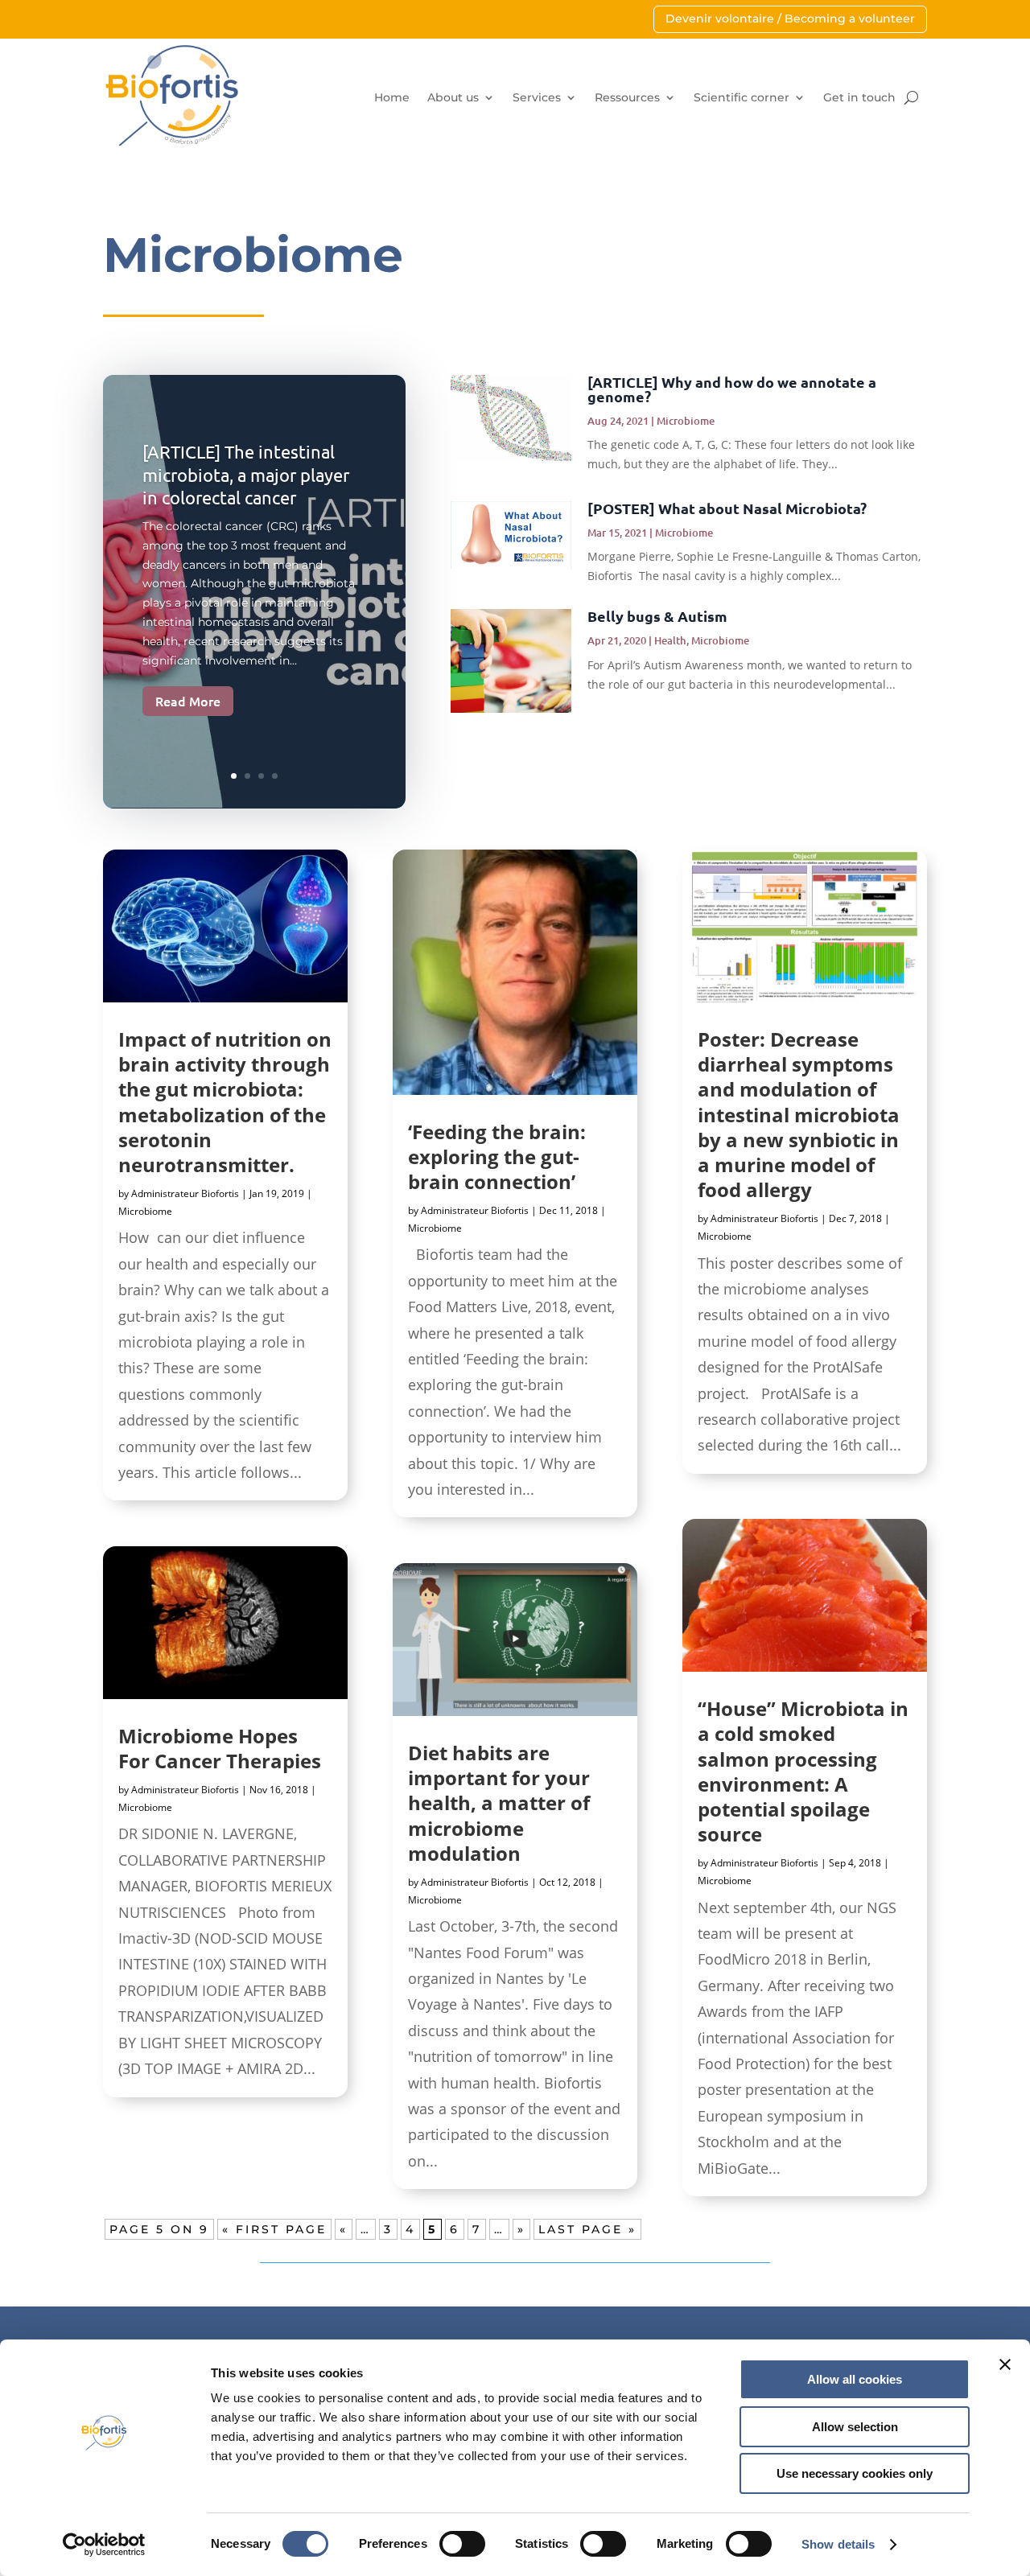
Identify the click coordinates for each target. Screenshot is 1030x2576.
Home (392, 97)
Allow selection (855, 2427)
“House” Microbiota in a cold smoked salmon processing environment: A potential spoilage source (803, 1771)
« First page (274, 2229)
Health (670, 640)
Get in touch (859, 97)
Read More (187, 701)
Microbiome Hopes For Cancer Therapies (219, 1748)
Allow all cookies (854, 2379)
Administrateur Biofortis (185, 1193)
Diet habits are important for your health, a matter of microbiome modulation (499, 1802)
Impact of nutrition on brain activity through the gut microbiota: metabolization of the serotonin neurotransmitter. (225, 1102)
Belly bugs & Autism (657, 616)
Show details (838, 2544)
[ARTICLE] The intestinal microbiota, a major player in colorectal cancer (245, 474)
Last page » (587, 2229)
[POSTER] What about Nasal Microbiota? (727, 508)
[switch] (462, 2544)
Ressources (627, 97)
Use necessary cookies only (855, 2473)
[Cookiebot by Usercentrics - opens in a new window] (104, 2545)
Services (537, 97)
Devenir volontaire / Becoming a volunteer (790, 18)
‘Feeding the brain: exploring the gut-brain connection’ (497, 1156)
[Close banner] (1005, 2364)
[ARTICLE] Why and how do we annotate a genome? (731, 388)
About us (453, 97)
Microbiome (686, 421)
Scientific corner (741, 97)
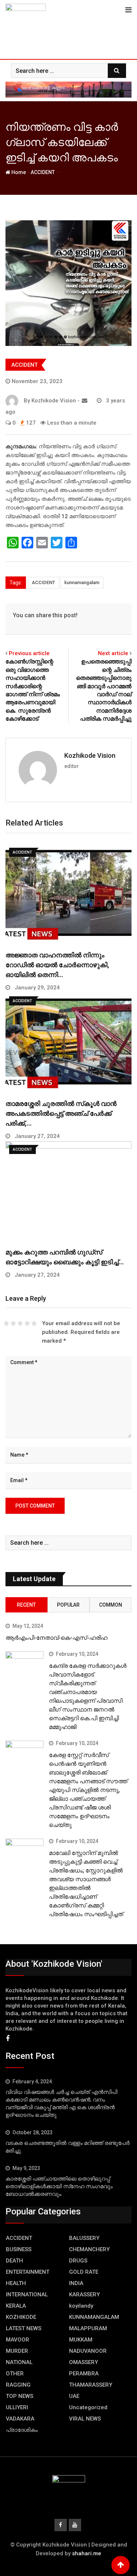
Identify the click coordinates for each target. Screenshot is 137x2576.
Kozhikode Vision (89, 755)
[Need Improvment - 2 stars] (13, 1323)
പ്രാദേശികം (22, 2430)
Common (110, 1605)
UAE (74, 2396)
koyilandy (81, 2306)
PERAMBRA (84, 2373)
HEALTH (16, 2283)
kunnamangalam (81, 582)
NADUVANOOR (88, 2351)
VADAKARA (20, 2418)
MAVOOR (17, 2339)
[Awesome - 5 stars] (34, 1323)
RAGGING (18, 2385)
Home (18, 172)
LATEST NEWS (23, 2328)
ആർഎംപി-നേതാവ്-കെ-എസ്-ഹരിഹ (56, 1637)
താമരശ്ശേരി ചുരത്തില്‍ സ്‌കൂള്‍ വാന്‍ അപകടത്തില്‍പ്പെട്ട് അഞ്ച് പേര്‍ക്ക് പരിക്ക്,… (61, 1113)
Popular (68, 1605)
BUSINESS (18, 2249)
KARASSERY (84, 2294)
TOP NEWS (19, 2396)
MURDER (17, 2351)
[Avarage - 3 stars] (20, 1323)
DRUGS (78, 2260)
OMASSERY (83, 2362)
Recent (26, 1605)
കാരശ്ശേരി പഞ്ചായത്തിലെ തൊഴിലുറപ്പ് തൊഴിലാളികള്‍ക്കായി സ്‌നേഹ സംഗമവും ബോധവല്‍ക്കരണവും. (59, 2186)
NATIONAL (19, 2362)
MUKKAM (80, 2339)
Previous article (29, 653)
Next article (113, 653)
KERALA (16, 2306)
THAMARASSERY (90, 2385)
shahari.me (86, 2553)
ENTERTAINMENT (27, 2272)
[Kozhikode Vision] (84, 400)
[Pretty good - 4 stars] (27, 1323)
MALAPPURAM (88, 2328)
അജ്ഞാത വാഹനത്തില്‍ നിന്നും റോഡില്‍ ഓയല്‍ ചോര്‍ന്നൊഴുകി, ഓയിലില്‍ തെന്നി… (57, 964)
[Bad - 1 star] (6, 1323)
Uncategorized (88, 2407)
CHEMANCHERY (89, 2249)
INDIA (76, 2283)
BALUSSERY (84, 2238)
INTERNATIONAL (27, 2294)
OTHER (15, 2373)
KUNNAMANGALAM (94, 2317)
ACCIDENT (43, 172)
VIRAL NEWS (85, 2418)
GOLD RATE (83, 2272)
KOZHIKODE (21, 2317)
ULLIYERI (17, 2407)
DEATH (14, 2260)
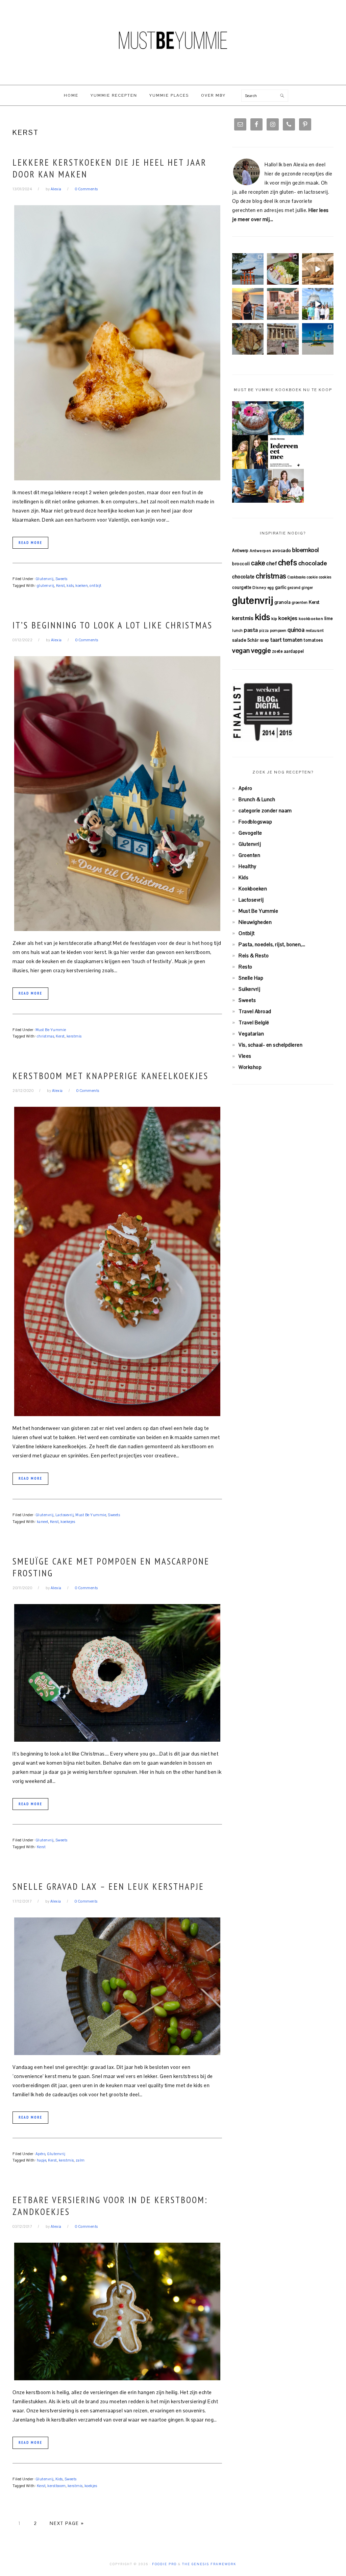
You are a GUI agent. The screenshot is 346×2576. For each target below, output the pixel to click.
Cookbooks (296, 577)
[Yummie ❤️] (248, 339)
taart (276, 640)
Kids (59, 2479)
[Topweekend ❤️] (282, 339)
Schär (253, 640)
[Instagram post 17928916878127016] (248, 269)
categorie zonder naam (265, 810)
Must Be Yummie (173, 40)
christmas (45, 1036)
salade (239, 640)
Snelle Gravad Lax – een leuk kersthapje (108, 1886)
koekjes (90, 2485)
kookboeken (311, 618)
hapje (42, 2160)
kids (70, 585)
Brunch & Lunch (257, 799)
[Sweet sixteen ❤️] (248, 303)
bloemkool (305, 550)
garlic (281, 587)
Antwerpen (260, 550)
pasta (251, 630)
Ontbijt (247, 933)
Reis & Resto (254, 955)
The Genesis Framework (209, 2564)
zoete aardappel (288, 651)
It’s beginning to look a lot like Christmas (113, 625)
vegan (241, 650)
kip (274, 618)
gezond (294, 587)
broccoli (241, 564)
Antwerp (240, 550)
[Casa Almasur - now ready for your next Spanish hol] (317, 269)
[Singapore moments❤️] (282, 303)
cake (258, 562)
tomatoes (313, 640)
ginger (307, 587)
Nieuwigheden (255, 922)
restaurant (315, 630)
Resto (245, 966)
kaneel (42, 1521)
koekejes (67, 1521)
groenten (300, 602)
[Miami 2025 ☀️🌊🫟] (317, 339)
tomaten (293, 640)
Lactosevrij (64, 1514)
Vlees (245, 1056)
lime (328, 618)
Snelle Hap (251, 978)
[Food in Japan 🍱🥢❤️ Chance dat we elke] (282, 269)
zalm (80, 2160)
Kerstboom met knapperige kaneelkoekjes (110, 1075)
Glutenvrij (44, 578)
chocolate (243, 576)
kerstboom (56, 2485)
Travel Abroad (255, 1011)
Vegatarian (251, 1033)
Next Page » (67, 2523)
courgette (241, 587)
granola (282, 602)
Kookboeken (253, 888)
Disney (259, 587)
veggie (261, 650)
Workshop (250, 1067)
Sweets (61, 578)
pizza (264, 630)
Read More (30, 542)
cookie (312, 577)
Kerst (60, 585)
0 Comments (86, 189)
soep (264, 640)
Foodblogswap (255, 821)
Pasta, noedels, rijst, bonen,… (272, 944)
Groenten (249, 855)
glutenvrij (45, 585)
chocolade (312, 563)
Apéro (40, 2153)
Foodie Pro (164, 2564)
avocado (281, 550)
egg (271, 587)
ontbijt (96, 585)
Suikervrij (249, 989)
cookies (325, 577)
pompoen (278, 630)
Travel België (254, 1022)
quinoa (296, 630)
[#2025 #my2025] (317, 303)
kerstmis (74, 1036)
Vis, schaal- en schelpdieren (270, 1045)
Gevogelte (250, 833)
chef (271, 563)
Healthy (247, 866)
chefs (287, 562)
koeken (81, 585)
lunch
........
→ Exercise requirements:
All that is wanted is an exact copy of the lines above from the one with "Must Be Yummie (173, 40)" through the one with "Kerst (60, 585)", with both ends included.

→ Exercise answer:
Must Be Yummie (173, 40)
christmas (45, 1036)
salade (239, 640)
Snelle Gravad Lax – een leuk kersthapje (108, 1886)
koekjes (90, 2485)
kookboeken (311, 618)
hapje (42, 2160)
kids (70, 585)
Brunch & Lunch (257, 799)
[Sweet sixteen ❤️] (248, 303)
bloemkool (305, 550)
garlic (281, 587)
Antwerpen (260, 550)
pasta (251, 630)
Ontbijt (247, 933)
Reis & Resto (254, 955)
The Genesis Framework (209, 2564)
zoete aardappel (288, 651)
It’s beginning to look a lot like Christmas (113, 625)
vegan (241, 650)
kip (274, 618)
gezond (294, 587)
broccoli (241, 564)
Antwerp (240, 550)
[Casa Almasur - now ready for your next Spanish hol] (317, 269)
[Singapore moments❤️] (282, 303)
cake (258, 562)
tomatoes (313, 640)
ginger (307, 587)
Nieuwigheden (255, 922)
restaurant (315, 630)
Resto (245, 966)
kaneel (42, 1521)
koekejes (67, 1521)
groenten (300, 602)
[Miami 2025 ☀️🌊🫟] (317, 339)
tomaten (293, 640)
Lactosevrij (64, 1514)
Vlees (245, 1056)
lime (328, 618)
Snelle Hap (251, 978)
[Food in Japan 🍱🥢❤️ Chance dat we elke] (282, 269)
zalm (80, 2160)
Kerstboom met knapperige kaneelkoekjes (110, 1075)
Glutenvrij (44, 578)
chocolate (243, 576)
kerstboom (56, 2485)
Travel Abroad (255, 1011)
Vegatarian (251, 1033)
Next Page » (67, 2523)
courgette (241, 587)
granola (282, 602)
Kookboeken (253, 888)
Disney (259, 587)
veggie (261, 650)
Workshop (250, 1067)
Sweets (61, 578)
pizza (264, 630)
Read More (30, 542)
cookie (312, 577)
Kerst (60, 585)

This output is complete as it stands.